Today via a blogpost Quora have announced that they have suffered from data breach as they found one of their systems was accessed by the malicious third party.
On the blogpost, Quora noted that on Friday they found some of its user's data was compromised by a third party who gained unauthorized access to one of their systems. By this breach incident, about 100 million Quora users have been affected.
What data was affected?As the investigation is ongoing, so we can't say the actual number of users affected but, according to Quora, about 100 Million users data have been compromised.
The compromised data includes the following -
- Account information, e.g. name, email address, encrypted password, data imported from linked networks when authorized by users
- Public content and actions, e.g. questions, answers, comments, upvotes
- Non-public content and actions, e.g. answer requests, downvotes, direct messages (note that a low percentage of Quora users have sent or received such messages)

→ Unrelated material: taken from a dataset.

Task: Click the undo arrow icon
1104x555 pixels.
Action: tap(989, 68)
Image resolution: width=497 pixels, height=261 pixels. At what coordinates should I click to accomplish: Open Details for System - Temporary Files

Quora team says they will notify users who were affected in this breach by email. Along with that team is investigating this issue and had also notified the incident to law enforcement.
For further security measures Quora team said they are logging out all Quora users who may have been affected, and, if they use a password as their authentication method, service are invalidating their passwords.
Questions and answers that were written anonymously are not affected by this breach as we do not store the identities of people who post anonymous content.All the Quora users passwords were encrypted with the salt hash algorithm (is a good practice) which makes the attacker difficult to decode it. But then also it is highly recommended to every user to immediately change their account password.